While not formally recognized under DSM-5, orthorexia is an excessive preoccupation with healthy eating that escalates into rigid, self-imposed food restrictions with negative health consequences.
“Orthorexia is a form of dietary perfectionism that can take over nearly every aspect of life,” says Najeeb Riaz, MD, Medical Director of Princeton Center for Eating Disorders. “It may start by eliminating categories like dairy, meat, or gluten, but eventually the list of acceptable food options becomes dangerously narrow.”
Those with perfectionist tendencies or obsessive-compulsive disorder (OCD) may be at increased risk for developing orthorexia, according to Dr. Riaz. Many become intensely preoccupied with determining the origins of what they consume, which can lead to social impairments.

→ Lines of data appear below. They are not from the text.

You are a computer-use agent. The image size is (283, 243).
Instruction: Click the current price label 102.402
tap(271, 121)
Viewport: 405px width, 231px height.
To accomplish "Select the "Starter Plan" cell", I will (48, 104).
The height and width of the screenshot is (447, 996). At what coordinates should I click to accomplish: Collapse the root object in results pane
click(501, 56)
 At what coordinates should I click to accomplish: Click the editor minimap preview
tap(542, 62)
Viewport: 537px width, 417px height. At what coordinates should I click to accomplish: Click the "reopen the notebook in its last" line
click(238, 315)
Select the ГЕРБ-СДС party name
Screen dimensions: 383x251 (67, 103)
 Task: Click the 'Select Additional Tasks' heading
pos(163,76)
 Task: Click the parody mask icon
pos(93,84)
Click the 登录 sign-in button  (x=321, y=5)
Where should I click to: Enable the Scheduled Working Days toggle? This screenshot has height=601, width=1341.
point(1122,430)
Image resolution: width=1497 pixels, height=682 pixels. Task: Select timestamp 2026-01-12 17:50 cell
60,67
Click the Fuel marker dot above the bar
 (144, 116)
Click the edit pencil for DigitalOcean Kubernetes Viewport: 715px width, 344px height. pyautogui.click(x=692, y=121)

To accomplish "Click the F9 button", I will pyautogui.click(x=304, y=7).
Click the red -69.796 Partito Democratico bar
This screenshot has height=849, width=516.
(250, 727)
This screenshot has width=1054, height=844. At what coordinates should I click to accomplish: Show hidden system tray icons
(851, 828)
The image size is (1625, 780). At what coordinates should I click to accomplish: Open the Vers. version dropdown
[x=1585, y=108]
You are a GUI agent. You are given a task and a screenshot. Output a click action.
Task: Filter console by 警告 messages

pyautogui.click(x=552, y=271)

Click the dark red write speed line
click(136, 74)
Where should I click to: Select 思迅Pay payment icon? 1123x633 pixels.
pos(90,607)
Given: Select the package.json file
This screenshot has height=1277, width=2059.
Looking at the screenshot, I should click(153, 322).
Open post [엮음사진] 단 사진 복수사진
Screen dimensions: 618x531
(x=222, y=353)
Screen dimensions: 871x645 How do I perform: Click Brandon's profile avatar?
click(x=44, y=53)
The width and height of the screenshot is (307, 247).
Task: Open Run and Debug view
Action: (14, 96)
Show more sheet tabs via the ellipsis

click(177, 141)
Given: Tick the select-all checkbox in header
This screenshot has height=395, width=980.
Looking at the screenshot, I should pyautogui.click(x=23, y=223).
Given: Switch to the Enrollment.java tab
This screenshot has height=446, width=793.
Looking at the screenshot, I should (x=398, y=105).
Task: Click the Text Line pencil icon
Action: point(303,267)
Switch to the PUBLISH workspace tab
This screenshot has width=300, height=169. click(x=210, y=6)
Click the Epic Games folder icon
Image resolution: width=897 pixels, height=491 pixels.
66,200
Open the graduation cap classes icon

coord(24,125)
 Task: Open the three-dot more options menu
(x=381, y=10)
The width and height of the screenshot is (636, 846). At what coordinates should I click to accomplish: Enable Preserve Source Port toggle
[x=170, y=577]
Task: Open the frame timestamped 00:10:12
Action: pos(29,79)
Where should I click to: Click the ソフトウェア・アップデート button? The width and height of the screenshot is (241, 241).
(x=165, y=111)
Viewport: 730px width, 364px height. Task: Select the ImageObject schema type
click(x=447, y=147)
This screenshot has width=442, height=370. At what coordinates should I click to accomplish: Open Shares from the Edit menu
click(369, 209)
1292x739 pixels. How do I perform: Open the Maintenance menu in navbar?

“It becomes nearly impossible for those with orthorexia to go to a restaurant or social gathering when they don’t know the sources of food ingredients,” explains Dr. Riaz. “They also may have a condescending attitude toward those who are not practicing the same rigid approach to eating.”
The Physical Impact
The body needs a full range of food groups for various purposes, including maintaining strong muscles and bones, providing energy, and boosting the immune system, according to Dr. Riaz. When one area is not functioning appropriately, it can impact all other systems. As such, the limitations imposed by those with orthorexia can result in:
- Vital sign changes
- Dizziness and weakness
- Metabolic changes, such as low potassium levels, which can impact nerve and muscle cells, or low calcium levels that can lead to osteopenia or osteoporosis
- Orthostatic (postural) hypotension and low blood oxygen levels that can lead to cardiac complications like congestive heart failure
- Weight loss and malnutrition that can evolve into anorexia nervosa
Patients with orthorexia who are below 85 percent of their ideal body weight are candidates for inpatient treatment at Princeton Center for Eating Disorders. Comprehensive treatment includes individual and group psychoeducation and psychotherapy, daily medical monitoring, and psychopharmacology when needed to address issues like anxiety or obsessive-compulsive disorder.
"Education, support, and the establishment of a therapeutic relationship are vital in treating patients with orthorexia, and they provide a baseline for our care here,” adds Dr. Riaz. “Their belief system about foods is very strong, so trust must first be established to enable work toward positive long-term outcomes.”